The Fresh Loaf

News & Information for Amateur Bakers and Artisan Bread Enthusiasts

Does anybody else work with Teff?

SlekkerBread's picture
SlekkerBread

Does anybody else work with Teff?

Hi - this is my first post. Technically, it's my third try at my first post. I'm going to see if it works before going into why I like using Teff in my starter and bread, so my basic query is whether anyone else uses it and what they think, compared to other flours. 

jimbtv's picture
jimbtv

Welcome to TFL. I hope you find this site friendly and informative.

I have no teff experience. Are you shooting for a gluten-free baking experience or are you using teff for other reasons?

clazar123's picture
clazar123

I have used teff for GF bakes and it adds a lovely, nutty flavor. I haven't used it in wheat-based breads simply because of the cost-it is costly here (US-Upper Midwest).

However, there are FreshLoafers that have posted about making Injera-an Ethipopian flatbread. Some of the posts have been quite detailed. I also know there is a teff grower in either the Dakotas or Montana that you can order brown and ivory teff from. Still quite costly.

SlekkerBread's picture
SlekkerBread

Thank you for replying!

No- I'm not using Teff for gluten free baking. Since my father is on a low sodium diet, I wanted to bake him a flavorful bread that didn't rely on salt as much. I love the flavor & texture of injera, so it seemed like a good choice. I balance out the expense of teff by pairing it with white APF when I bake. 

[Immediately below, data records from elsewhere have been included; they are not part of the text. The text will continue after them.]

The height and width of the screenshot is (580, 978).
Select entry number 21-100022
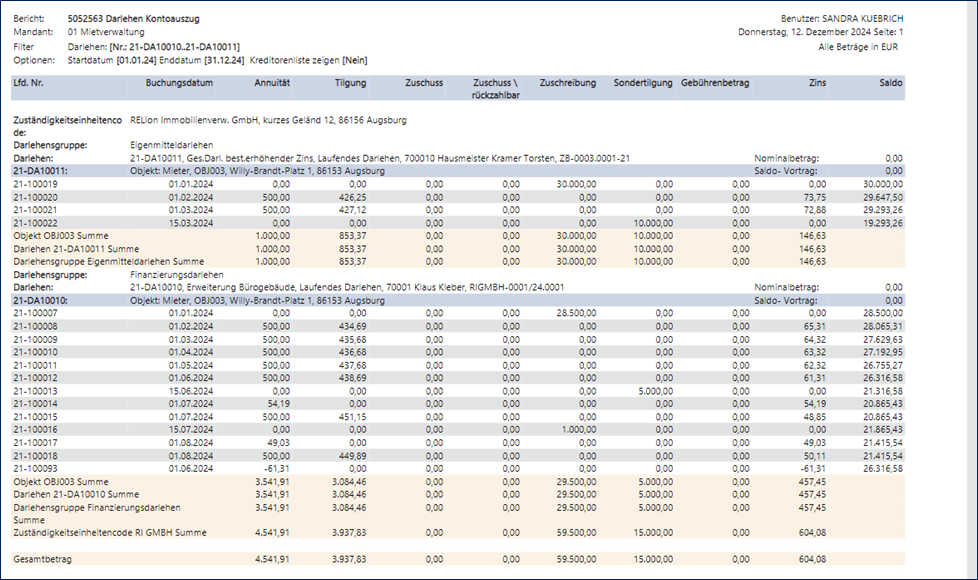click(x=35, y=223)
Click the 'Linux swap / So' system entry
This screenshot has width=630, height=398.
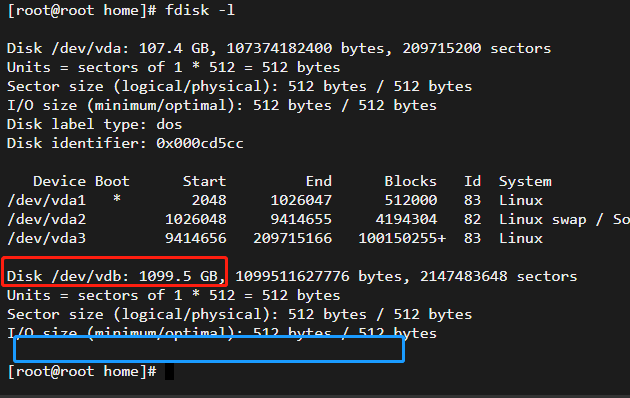click(564, 219)
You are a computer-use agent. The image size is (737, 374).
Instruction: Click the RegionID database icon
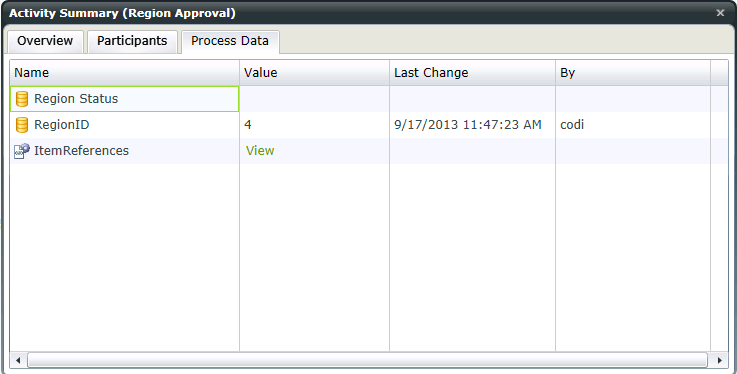22,125
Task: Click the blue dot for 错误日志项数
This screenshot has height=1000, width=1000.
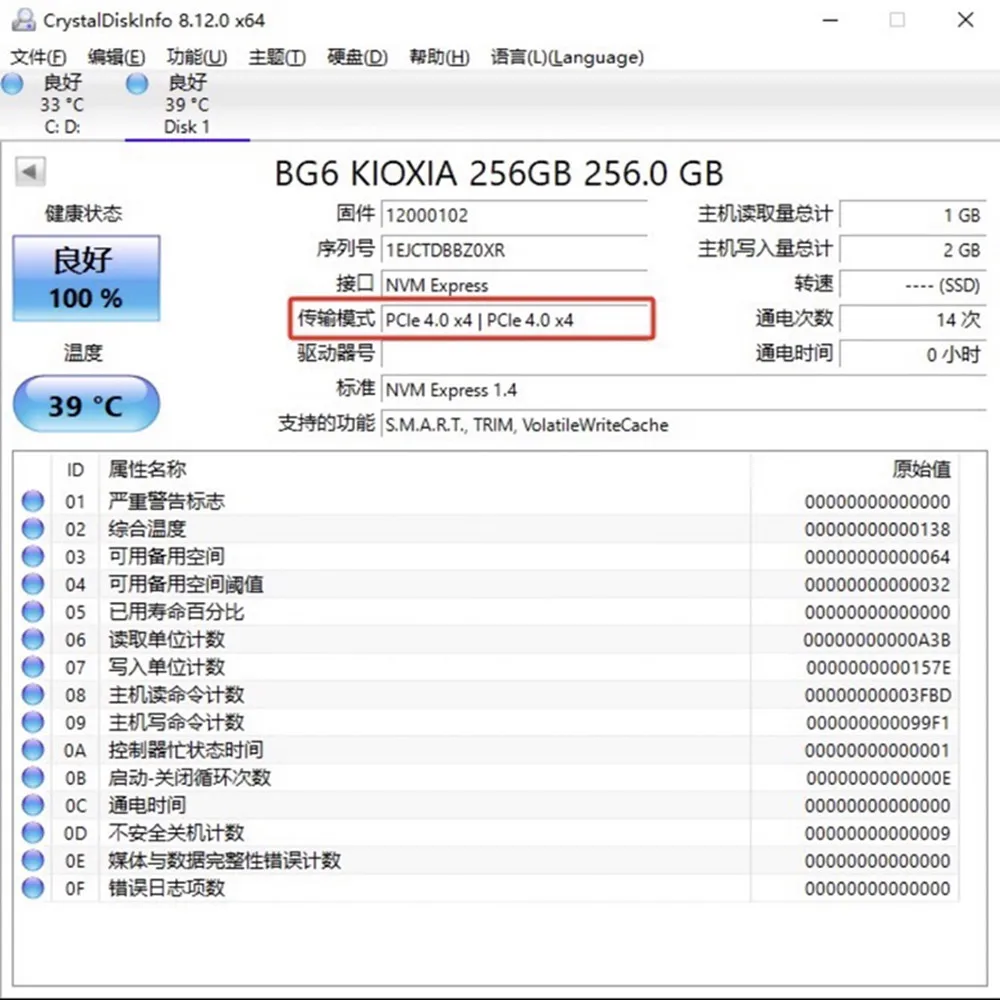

My starter ("Buffy") was 100% teff at first, but evolved to 30% teff with 70% APF at 70% hydration. She triples in 4-5 hours and is really strong. She'll be a year old on Feb 2. 

My bread is roughly 1 part teff to 2 parts APF. Gluten forms nicely despite the APF not being a "strong" flour, and oven spring is nice. It makes for small to medium crumb, but it's literally a network of tiny holes like a beehive - no dead space in between. It's always really chewy, and I like the taste/aroma, without missing the extra salt. 

The only downside is that you have to watch the proofing stage very carefully - there is a ton of enzyme activity b/c the starter is higher protein/more acidity - so I've seen my dough turn to soup after 3 or 4 hours in the first rise. 

All said, I really like it and would love to try more flours at some point, but Buffy will always be a teff/apf starter b/c of the scent & strength. 

Lazy Loafer's picture
Lazy Loafer

I use teff flour in both gluten-free and 'regular' bread. For the latter I sometimes make a sourdough with 25% teff flour. I found the dough to be very soft and extensible but not very elastic. It has a nice crumb and a nice flavour (and colour!).

SlekkerBread's picture
SlekkerBread

Wow - that looks like movie-star bread!

Do you ever run into a problem with enzyme activity making it seem over-proofed? Sometimes, my dough cannibalizes itself at the end of proofing. The end results are good looking and tasty, but it def can look like a zombie loaf going into the oven. I may be using too much starter, but I've also read that high protein flours can get too active as it ferments. 

MontBaybaker's picture
MontBaybaker

Thanks for the tips!  Sunday I discovered a new bag of Bob's Teff in the freezer.  Haven't used it before, bought it because of a prior thread and then life got in the way.  I recalled that it acts differently; now I can play with it.

hanseata's picture
hanseata

I used teff in GF-breads and, like Lazy Loafer, in smaller amounts (22%) in regular breads. I like the nutty taste.